[Element lookup data]
_ _ _ _
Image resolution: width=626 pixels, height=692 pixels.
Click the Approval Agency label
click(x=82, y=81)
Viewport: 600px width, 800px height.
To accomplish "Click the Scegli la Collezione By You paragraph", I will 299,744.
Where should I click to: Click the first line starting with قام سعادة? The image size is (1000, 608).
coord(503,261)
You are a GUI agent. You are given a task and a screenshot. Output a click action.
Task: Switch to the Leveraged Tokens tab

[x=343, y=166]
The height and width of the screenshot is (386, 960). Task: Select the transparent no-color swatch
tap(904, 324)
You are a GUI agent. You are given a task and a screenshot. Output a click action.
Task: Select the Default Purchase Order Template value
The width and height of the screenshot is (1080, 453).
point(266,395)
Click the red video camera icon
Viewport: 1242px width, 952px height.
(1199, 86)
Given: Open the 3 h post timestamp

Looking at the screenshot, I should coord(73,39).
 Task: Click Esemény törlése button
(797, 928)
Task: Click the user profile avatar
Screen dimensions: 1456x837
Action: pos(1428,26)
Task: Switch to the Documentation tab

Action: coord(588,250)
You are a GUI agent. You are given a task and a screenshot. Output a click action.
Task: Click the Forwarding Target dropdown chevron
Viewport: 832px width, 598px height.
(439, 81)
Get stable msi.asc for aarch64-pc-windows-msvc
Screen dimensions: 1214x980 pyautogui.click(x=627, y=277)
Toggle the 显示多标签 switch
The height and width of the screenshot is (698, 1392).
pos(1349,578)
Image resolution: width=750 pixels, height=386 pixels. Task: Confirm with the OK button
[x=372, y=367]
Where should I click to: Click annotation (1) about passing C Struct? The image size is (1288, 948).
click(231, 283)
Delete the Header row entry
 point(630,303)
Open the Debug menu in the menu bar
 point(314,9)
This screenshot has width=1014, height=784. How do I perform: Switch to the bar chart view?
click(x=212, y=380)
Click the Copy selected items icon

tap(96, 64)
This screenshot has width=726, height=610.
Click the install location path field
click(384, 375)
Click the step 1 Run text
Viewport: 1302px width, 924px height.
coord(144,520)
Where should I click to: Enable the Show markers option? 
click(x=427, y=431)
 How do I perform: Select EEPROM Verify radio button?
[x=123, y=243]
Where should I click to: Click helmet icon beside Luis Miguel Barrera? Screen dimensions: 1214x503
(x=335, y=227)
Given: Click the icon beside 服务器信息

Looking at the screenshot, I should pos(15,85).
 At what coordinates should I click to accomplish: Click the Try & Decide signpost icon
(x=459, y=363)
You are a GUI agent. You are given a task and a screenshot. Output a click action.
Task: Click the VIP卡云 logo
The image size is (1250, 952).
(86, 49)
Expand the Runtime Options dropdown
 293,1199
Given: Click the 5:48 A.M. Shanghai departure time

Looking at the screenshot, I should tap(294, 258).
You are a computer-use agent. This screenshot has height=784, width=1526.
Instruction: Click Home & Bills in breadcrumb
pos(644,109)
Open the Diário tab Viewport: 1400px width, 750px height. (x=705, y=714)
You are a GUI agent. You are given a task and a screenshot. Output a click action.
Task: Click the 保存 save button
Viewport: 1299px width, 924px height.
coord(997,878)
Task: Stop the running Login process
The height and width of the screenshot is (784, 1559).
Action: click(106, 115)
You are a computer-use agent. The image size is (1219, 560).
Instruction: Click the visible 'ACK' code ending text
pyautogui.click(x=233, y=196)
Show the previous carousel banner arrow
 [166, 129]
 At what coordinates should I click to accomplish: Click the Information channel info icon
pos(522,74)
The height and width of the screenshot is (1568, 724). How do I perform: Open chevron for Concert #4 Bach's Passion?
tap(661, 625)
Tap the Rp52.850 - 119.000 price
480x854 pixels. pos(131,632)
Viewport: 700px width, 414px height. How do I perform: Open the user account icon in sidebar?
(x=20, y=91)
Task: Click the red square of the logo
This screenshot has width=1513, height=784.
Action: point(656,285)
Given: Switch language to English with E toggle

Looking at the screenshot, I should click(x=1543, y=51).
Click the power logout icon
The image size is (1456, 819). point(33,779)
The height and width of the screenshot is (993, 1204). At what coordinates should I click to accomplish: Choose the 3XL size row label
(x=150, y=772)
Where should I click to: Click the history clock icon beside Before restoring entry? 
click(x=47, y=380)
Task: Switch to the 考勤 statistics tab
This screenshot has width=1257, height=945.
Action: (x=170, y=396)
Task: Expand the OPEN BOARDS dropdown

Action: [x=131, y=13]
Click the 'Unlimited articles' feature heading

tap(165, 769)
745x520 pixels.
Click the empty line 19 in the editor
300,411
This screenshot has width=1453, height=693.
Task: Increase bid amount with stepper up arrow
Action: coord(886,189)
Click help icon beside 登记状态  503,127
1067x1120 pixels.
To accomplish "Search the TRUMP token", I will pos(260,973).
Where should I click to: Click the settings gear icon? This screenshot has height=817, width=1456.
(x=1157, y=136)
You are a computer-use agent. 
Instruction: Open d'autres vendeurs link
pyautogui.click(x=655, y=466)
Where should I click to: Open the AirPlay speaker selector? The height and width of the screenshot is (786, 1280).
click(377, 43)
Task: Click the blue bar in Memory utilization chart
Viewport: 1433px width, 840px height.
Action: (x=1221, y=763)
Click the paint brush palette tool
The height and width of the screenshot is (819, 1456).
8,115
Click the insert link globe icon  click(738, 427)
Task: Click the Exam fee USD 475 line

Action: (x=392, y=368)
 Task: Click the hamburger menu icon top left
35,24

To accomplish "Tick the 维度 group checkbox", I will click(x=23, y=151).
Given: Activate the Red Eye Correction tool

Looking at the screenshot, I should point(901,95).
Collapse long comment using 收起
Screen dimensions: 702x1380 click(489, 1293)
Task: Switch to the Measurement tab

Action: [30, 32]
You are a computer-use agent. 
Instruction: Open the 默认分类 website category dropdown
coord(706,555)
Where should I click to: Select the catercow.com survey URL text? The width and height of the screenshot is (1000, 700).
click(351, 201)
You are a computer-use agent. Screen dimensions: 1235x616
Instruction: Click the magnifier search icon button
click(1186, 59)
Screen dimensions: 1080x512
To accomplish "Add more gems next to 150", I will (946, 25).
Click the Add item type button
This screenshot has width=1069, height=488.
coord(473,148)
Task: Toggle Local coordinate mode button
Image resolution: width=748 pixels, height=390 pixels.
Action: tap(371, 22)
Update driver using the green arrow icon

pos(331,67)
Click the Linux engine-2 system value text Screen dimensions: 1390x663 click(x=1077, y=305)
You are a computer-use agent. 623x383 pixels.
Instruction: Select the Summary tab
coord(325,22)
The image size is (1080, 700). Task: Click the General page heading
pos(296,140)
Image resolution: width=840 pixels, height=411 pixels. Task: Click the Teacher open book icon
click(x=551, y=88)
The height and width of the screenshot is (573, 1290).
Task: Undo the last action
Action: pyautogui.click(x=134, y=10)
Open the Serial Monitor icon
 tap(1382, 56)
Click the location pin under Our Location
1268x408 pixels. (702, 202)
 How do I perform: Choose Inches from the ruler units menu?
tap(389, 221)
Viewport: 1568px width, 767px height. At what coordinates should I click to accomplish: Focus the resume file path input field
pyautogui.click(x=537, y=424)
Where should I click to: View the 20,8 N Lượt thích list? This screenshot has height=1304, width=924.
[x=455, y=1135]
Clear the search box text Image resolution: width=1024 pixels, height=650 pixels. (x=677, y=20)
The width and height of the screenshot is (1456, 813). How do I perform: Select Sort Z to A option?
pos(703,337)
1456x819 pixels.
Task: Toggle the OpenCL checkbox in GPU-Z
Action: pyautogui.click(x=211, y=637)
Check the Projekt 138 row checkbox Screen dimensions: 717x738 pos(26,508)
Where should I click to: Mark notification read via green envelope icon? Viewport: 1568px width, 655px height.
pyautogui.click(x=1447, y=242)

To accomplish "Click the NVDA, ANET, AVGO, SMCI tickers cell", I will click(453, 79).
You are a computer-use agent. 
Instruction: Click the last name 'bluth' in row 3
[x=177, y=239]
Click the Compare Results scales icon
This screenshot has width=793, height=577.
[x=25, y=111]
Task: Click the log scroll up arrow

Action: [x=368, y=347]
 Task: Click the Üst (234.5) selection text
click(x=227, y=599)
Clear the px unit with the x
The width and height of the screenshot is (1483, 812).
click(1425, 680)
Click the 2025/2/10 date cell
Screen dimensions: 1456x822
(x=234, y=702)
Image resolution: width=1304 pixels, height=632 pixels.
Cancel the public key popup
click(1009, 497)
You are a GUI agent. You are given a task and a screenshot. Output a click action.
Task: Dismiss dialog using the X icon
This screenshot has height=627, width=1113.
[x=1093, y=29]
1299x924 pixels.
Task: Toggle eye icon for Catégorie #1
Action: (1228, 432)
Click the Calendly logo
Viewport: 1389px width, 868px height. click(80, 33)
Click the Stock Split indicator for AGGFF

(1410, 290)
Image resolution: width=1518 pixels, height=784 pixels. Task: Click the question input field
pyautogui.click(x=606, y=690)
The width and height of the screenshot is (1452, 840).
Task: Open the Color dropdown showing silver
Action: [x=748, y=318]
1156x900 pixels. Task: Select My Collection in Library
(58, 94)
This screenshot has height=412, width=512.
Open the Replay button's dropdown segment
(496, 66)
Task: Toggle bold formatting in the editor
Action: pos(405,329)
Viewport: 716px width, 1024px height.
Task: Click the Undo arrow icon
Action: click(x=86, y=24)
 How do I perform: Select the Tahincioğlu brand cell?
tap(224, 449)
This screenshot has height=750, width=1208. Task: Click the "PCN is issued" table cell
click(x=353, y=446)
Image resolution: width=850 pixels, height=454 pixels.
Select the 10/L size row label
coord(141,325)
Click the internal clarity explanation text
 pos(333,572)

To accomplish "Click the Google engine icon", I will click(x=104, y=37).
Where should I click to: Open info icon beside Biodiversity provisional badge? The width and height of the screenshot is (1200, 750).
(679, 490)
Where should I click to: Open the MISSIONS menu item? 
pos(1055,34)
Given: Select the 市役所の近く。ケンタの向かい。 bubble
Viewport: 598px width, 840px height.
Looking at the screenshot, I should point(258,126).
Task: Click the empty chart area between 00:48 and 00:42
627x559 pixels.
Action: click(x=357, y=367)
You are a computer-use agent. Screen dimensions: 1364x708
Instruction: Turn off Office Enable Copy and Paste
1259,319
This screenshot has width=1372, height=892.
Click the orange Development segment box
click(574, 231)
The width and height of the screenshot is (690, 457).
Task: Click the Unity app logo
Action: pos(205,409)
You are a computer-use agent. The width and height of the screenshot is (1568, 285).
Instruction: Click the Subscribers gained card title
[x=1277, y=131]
_ _ _ _
### Aim of the exercise
Reproduce verbatim the data from the line containing "You are a computer-use agent. Screen dimensions: 1235x616" up to and including the line containing "Action: [x=368, y=347]".

### Result for this task
You are a computer-use agent. Screen dimensions: 1235x616
Instruction: Click the magnifier search icon button
click(1186, 59)
Screen dimensions: 1080x512
To accomplish "Add more gems next to 150", I will (946, 25).
Click the Add item type button
This screenshot has width=1069, height=488.
coord(473,148)
Task: Toggle Local coordinate mode button
Image resolution: width=748 pixels, height=390 pixels.
Action: tap(371, 22)
Update driver using the green arrow icon

pos(331,67)
Click the Linux engine-2 system value text Screen dimensions: 1390x663 click(x=1077, y=305)
You are a computer-use agent. 623x383 pixels.
Instruction: Select the Summary tab
coord(325,22)
The image size is (1080, 700). Task: Click the General page heading
pos(296,140)
Image resolution: width=840 pixels, height=411 pixels. Task: Click the Teacher open book icon
click(x=551, y=88)
The height and width of the screenshot is (573, 1290).
Task: Undo the last action
Action: pyautogui.click(x=134, y=10)
Open the Serial Monitor icon
 tap(1382, 56)
Click the location pin under Our Location
1268x408 pixels. (702, 202)
 How do I perform: Choose Inches from the ruler units menu?
tap(389, 221)
Viewport: 1568px width, 767px height. At what coordinates should I click to accomplish: Focus the resume file path input field
pyautogui.click(x=537, y=424)
Where should I click to: View the 20,8 N Lượt thích list? This screenshot has height=1304, width=924.
[x=455, y=1135]
Clear the search box text Image resolution: width=1024 pixels, height=650 pixels. (x=677, y=20)
The width and height of the screenshot is (1456, 813). How do I perform: Select Sort Z to A option?
pos(703,337)
1456x819 pixels.
Task: Toggle the OpenCL checkbox in GPU-Z
Action: pyautogui.click(x=211, y=637)
Check the Projekt 138 row checkbox Screen dimensions: 717x738 pos(26,508)
Where should I click to: Mark notification read via green envelope icon? Viewport: 1568px width, 655px height.
pyautogui.click(x=1447, y=242)

To accomplish "Click the NVDA, ANET, AVGO, SMCI tickers cell", I will click(453, 79).
You are a computer-use agent. 
Instruction: Click the last name 'bluth' in row 3
[x=177, y=239]
Click the Compare Results scales icon
This screenshot has width=793, height=577.
[x=25, y=111]
Task: Click the log scroll up arrow

Action: [x=368, y=347]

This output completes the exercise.